The policy review needs to go far beyond the practice of gathering and sharing personal information for court cases. 

It might ask why the department did not provide those services in the first place and, when challenged, why it fought so robustly to defend the indefensible

Yes, the State has to be able to defend itself. We hear that, again and again, from legal representatives who, rightly, point out that it has a duty to protect taxpayers’ money. As a taxpayer, though, I would like to see the figures that compare the cost of providing a service to help a child with autism fulfil their potential to the cost of preparing and taking a legal case against the parents of that child.

History of scandals

But this is not just about the financial cost. It is also about the human cost. Consider the experiences of those affected by the CervicalCheck scandal. The first scandal was compounded by a second when the State forced dying women to take their battle to court.

Lawyers for Joan Lucey, a retired nurse terminally ill with cervical cancer, had gone to court twice pleading for mediation but her opponents, the HSE and two laboratories, did not agree to that request until hours before her death.

Her solicitor Ernest Cantillon said at the time: “Is that the proper way to treat someone?

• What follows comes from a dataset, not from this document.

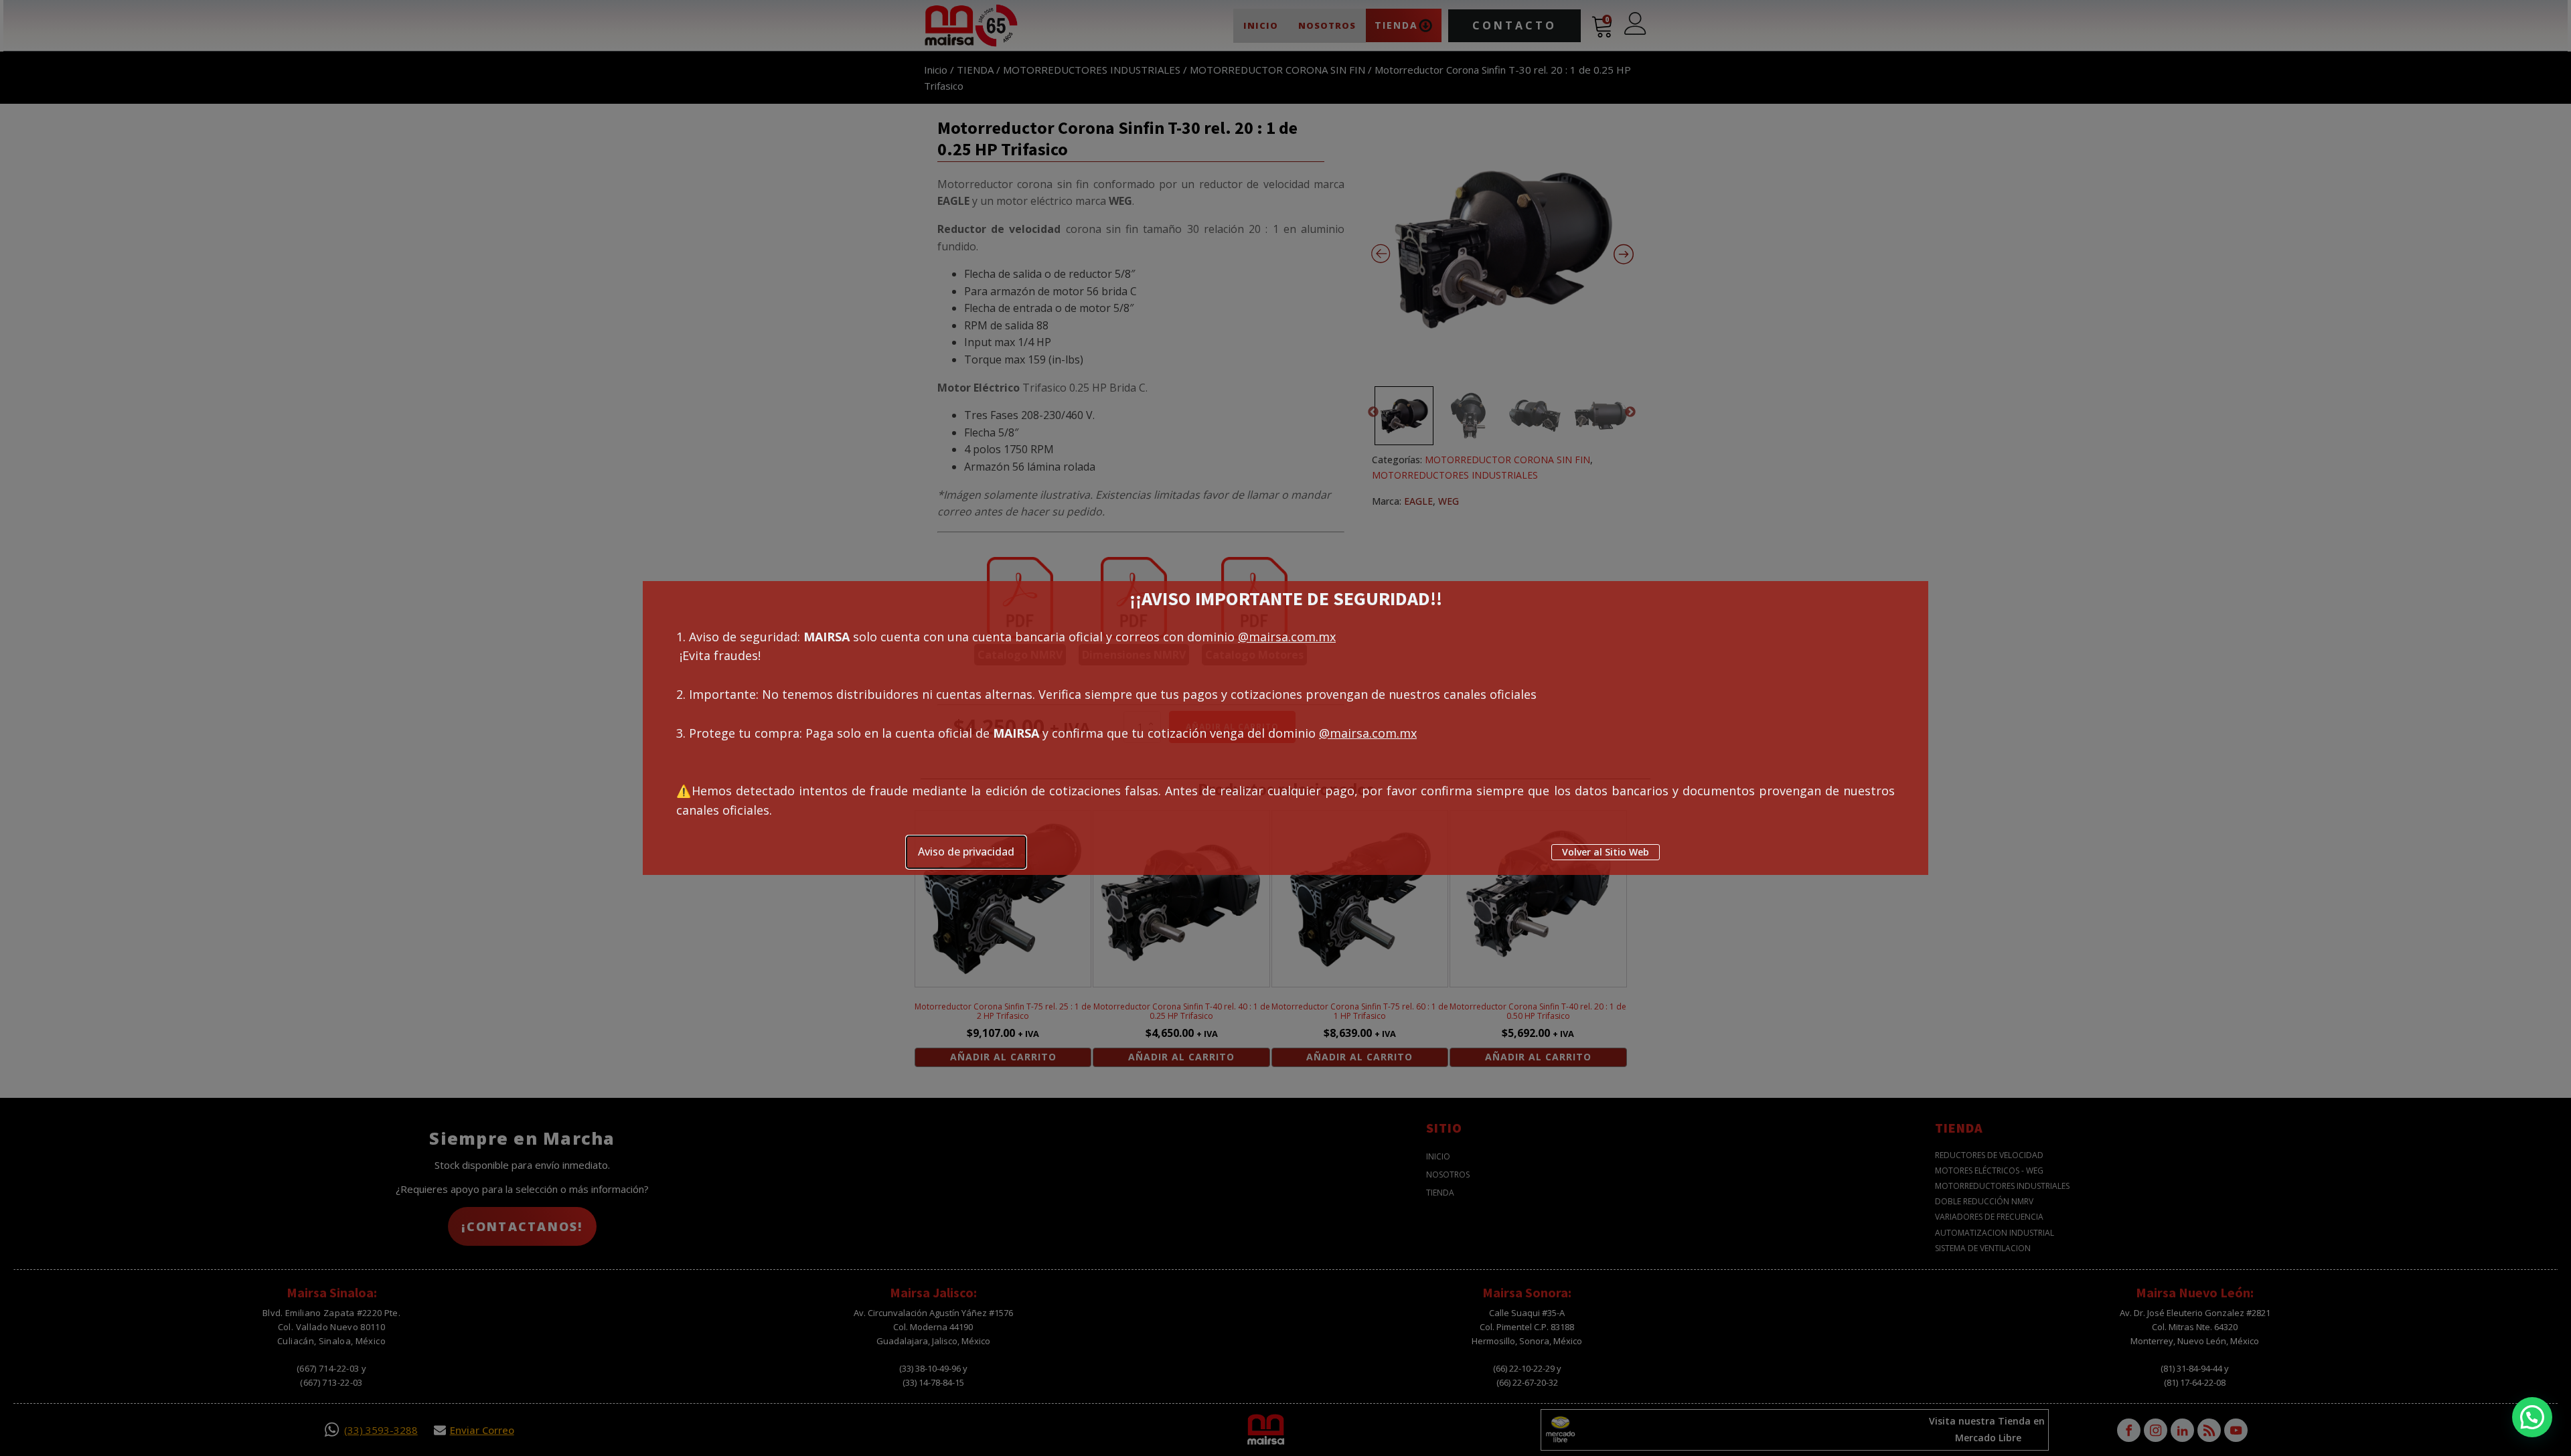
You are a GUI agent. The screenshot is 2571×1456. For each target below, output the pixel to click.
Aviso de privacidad (966, 851)
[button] (2532, 1417)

The HSE is publicly saying ‘We recognise these women have been wronged and their cases should be settled’, but that’s not what they are doing in private, that’s not what they are doing in this case — they were dragging it out.”

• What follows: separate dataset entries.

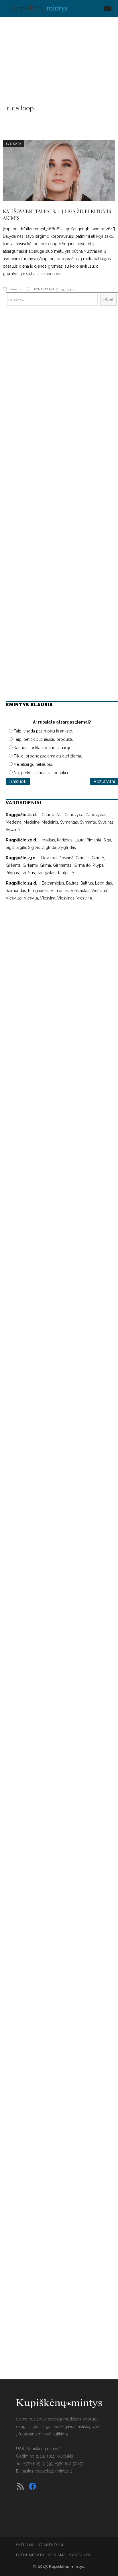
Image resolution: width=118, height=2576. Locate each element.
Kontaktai (80, 2555)
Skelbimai (26, 2545)
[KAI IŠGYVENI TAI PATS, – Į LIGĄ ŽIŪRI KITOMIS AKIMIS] (59, 170)
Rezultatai (104, 781)
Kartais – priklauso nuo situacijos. (44, 747)
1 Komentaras (43, 289)
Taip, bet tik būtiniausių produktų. (44, 739)
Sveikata (13, 143)
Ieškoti (108, 300)
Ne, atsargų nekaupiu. (33, 764)
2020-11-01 (16, 289)
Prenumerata (30, 2555)
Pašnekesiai (51, 2545)
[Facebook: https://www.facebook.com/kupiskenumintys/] (32, 2486)
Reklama (57, 2555)
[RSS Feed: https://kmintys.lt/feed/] (20, 2486)
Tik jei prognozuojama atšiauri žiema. (48, 756)
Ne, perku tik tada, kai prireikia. (41, 772)
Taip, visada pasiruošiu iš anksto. (43, 731)
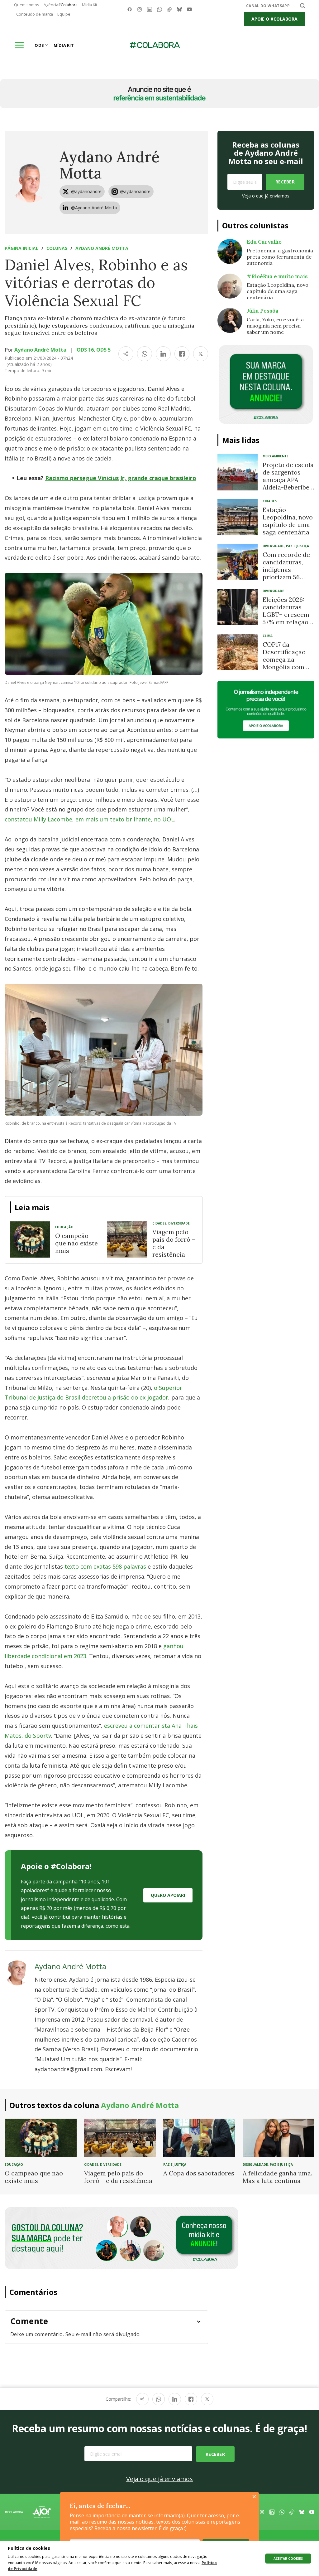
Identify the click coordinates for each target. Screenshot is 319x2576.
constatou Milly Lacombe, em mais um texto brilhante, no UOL (89, 819)
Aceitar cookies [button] (288, 2558)
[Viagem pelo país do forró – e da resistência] (127, 1239)
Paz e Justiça (297, 546)
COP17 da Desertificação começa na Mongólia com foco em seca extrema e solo (284, 663)
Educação (64, 1227)
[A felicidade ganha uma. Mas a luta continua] (279, 2137)
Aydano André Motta (110, 165)
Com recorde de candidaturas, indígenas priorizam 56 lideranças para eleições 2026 (286, 573)
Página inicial (21, 248)
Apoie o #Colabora (274, 19)
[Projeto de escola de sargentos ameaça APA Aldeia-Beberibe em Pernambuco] (237, 472)
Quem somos (26, 4)
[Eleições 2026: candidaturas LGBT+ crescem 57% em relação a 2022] (237, 607)
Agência (61, 4)
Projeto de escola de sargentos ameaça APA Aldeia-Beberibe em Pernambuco (288, 480)
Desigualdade (255, 2164)
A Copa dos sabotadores (198, 2173)
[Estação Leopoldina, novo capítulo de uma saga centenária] (237, 517)
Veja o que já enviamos (265, 196)
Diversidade (179, 1223)
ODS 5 (103, 349)
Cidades (159, 1223)
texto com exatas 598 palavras (105, 1566)
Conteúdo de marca (34, 14)
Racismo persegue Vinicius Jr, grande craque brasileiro (120, 478)
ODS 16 (85, 349)
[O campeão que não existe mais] (30, 1239)
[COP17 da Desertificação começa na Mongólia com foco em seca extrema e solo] (237, 652)
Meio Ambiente (275, 456)
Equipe (63, 14)
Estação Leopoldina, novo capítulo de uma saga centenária (288, 521)
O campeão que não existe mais (76, 1243)
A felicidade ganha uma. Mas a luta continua (277, 2176)
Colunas (56, 248)
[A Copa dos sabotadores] (199, 2137)
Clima (268, 636)
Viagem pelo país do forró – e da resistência (173, 1243)
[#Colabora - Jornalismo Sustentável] (155, 45)
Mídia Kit (89, 4)
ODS (39, 45)
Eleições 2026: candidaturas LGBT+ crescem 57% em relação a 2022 (288, 614)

Ruth Morrissey spent the last two years of her life fighting for a settlement.
Ruth Morrissey spent the last two years of her life fighting for a settlement.

We could ask the same questions of the Ruth Morrissey case, another woman with terminal cancer who spent the last two years of her life fighting for a settlement even though the then-Taoiseach Leo Varadkar had promised in the Dáil that no woman would have to go to trial.

As her fellow campaigner Lorraine Walsh put it: “The State battled with her every day of her life for the last few years.” Again, it would be interesting to see a cost breakdown of this case and measure the cost of dragging this woman through the courts against finally settling her case.

Mind you, there is no way to include in that a calculation of the cost of having to sit on a hard bench in the High Court on the day of your daughter Libby’s seventh birthday. Ruth was fighting the State for justice when she should have been spending time with her husband, Paul, and their daughter, Libby.

While there is outrage now about the Department of Health’s secret dossiers, the State’s forceful defence of cases seems to be an established policy. We have seen that across all departments as the gloves came off to fight the victims of sexual abuse, parents fighting for services for their children and terminally ill cancer patients looking for redress.

There needs to be another review to look at the State’s entrenched policy of defending legitimate claims no matter what

 If they need an adviser on the issues that need to be addressed, look no further than Louise O’Keeffe. Her decades-long fight for justice after she was sexually abused at primary school in West Cork brought her on a tortuous journey through the Irish courts system and on to the European Court of Human Rights which ruled in her favour in 2014.

But that was not the end of it as our own government interpreted that court’s ruling very narrowly until it was challenged in 2019. At the time, then Taoiseach Leo Varadkar again made promises, saying the victims had been failed at the time, then later by the State but they would not be failed a third time.

Seven years on from the European Court of Human Rights judgment, the State has yet to deliver on its promises to compensate children sexually abused while at school.

Little wonder that those who take legal action to secure their rights often say the original wrong is not just compounded but made worse by the State. Any policy review needs to start there.